It takes money to make money, right? That’s usually true (unless you live a life of crime). But you’re going to want to retire one day, and you know you should be investing (…don’t you?). Yes, “investing” — which takes a lot of money, or at least, people seem to think it does. Like, I-also-own-a-yacht kind of money, the kind of lifestyle that sees you sharing stock tips over a round of golf with your financial adviser, whose office has hundreds of leather-bound books, leather-bound Georgian furniture and a boardroom table the size of your living room.
What about the rest of us? Can you still invest if you only have a little money? What if you don’t have any? What’s a guy to do? The good news is, there’s good news. Read on!
So, I actually don’t have any money. How am I supposed to invest?
You aren’t alone! Money’s tight these days: Everything’s expensive, rent is insane, housing costs are skyrocketing. You’ve probably got debts like college, a car, mouths to feed or whatever else. On top of that, most everyone seems to be living a bit beyond their means.
But the truth is, if you want to invest (and you should, because your old-man-self will surely travel back in time and beat your ass with his cane if you don’t), where there’s a will, there’s a way. Unfortunately, that way is cutting back. Whether it’s your beer money, your Netflix subscription or just not buying that video game, if you can scrounge as little as $50, you’re in business.
Did you say $50?
Yes — that’s the minimum balance requirement on some mutual funds. If you can find that every month, that’s $600 a year that you were blowing on other shit besides your retirement. If you can’t even get together an initial $50, just start with a piggy bank. Seriously, put $1, $5 or $10 in it whenever you can. When that piggy bank or coin jar gets large enough, start an account (more on that in a bit).
And where do I put that money?
Let’s first talk about where not put it. Stay away from penny stocks — that’s fertile scam territory. And as every financial person ever in history will tell you, don’t plunk everything you have on one or two stocks, no matter what. Definitely consider your employer’s sponsored retirement account if you have one, like a 401(k) with matching contributions.
At the more advanced level, choose your own mutual fund, or a stock index fund: That’s a specific mutual fund that invests in, say, the S&P 500, so that when the stock market goes up (and historically, in the long run, it always does) so does your small fortune.

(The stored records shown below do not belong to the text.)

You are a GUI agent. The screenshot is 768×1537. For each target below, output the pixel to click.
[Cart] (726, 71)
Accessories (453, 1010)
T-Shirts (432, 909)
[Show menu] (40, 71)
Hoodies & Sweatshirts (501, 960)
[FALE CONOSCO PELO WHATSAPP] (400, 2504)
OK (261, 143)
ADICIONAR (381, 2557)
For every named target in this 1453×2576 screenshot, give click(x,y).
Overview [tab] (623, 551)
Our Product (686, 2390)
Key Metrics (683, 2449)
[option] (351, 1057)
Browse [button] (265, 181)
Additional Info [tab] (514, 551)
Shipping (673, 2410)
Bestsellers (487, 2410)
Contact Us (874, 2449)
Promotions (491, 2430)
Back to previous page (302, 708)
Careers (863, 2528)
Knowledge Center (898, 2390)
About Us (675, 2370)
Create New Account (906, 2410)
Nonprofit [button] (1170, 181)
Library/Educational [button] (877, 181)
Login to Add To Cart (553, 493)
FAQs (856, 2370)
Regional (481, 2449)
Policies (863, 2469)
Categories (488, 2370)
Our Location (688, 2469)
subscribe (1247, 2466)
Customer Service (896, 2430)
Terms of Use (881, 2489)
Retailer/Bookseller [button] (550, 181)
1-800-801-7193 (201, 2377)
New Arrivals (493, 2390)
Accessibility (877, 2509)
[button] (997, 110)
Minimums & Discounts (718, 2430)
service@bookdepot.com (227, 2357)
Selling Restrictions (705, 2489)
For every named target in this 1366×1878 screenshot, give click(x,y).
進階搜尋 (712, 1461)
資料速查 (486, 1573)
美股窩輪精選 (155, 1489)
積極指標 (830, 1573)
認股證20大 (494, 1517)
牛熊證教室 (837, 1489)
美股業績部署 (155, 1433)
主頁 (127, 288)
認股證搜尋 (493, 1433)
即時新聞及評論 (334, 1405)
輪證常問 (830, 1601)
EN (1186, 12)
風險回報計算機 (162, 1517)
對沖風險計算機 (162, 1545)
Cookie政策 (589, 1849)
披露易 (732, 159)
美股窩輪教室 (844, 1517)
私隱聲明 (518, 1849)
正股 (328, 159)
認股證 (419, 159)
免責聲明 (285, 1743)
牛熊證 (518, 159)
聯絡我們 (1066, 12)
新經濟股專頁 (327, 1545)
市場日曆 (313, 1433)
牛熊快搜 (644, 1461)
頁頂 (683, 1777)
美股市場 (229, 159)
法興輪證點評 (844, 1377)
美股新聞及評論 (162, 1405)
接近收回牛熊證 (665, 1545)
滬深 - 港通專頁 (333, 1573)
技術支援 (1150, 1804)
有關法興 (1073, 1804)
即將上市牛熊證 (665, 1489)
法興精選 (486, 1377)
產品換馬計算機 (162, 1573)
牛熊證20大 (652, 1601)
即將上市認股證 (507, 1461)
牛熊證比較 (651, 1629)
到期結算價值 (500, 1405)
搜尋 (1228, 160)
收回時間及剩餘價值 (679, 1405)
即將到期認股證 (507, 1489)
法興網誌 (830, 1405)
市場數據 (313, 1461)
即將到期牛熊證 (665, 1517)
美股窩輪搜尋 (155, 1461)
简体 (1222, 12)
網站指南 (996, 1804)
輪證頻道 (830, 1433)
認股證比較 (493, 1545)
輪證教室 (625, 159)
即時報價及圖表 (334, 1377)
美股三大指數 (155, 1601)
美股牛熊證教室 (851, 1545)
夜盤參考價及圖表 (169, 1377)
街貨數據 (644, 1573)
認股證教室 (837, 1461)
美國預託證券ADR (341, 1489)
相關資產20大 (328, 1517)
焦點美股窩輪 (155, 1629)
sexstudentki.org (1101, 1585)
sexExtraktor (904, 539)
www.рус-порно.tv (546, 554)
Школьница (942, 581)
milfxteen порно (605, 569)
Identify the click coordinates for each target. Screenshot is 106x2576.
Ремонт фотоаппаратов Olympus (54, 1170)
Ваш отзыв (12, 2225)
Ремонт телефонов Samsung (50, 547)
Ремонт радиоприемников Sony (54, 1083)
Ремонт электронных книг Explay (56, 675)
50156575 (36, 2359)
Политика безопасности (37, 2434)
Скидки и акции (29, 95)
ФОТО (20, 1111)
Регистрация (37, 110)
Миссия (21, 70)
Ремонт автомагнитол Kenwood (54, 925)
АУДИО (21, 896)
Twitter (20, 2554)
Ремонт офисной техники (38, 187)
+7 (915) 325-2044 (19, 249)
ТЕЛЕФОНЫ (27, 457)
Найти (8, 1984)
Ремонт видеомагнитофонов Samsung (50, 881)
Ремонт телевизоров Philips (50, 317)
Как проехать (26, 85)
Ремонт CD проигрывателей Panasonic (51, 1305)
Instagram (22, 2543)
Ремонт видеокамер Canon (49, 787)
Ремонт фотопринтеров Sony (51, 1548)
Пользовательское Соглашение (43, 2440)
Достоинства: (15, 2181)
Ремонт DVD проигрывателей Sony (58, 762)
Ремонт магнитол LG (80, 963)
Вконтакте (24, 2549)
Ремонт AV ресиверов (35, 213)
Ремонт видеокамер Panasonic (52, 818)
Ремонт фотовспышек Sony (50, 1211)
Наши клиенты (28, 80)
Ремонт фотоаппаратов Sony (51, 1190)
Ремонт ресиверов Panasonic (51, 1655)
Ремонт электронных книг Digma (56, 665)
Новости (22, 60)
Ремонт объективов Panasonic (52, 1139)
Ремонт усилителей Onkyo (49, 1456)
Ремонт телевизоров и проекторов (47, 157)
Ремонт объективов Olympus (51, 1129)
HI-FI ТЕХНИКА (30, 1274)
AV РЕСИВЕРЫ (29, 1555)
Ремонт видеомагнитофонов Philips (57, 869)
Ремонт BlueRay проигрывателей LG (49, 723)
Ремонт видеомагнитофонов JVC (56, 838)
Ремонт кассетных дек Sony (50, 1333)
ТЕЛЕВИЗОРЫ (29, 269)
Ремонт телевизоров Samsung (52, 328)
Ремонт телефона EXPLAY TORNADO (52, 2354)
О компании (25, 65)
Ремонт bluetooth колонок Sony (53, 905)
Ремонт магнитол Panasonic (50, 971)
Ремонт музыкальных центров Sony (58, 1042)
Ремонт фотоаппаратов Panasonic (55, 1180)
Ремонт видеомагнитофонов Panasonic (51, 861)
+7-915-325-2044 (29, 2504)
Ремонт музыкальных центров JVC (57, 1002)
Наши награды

These are more broadly known as exchange-traded funds (ETFs), and they can even follow particular industries or sectors if you like. The best part is that they take all the guesswork out of investing. Plus, as you know, diversifying minimizes risk, which is exactly what you want (if you don’t, just go to Vegas or something). You can even do these sorts of investments via an IRA (Individual Retirement Account), which gives you significant tax benefits, provided you won’t be withdrawing from this account until you’re allowed to when you reach retirement age.
Another idea: DRIPS, aka dividend reinvestment plans. These allow you to invest small amounts of money in dividend-paying stocks and automatically reinvest the dividend. You may have heard of dividend-paying stocks like Home Depot or Coca-Cola. Your dividends might only amount to a few cents for a while, but keep in mind that it gets reinvested, along with whatever you’re subsequently putting into it, and so, slowly your payouts will get larger. When you get a significant chunk of money from them, you can start to invest that elsewhere if you want.
How can I be sure to put money in? I’m not good at that.
Many investment accounts have automatic investment options that will draw from your bank account. It’s a simple technique to get you the fuck out of your own way and painlessly force yourself to invest. There’s also an app called Acorns. It rounds up the cents on your debit card purchases to the nearest dollar, and puts that difference into an investment account. FYI, though, it comes with a service fee of $1 a month, which can be a not-insignificant percentage of your investment, actually, when you’re dealing with cents.
Where do I go for some of these options?
Some low-cost places include USAA, which offers mutual funds for as little as $50 minimum. There’s also Motif, with a $300 minimum, and so many others. TD Ameritrade has no minimum requirement and lots of commission-free ETFs. Vanguard is more or less the industry leader in index funds — though they have a minimum balance of $1,000, if you can afford it.
One popular robo-advisor platform is Betterment. You start off by answering a questionnaire based on your goals and level of risk, then select an automatic deposit amount each month, and there’s no minimum balance. The platform does the rest, investing it in various ETFs and index funds depending on your settings (which you can subsequently tweak).
It actually sounds… kinda easy?
It is! Despite how batshit crazy this world often seems, investing has never been simpler or more accessible. The other upside? Staying out of those musty, pretentious, financial adviser offices. You can do most of this in the warm, comforting glow of your phone or laptop.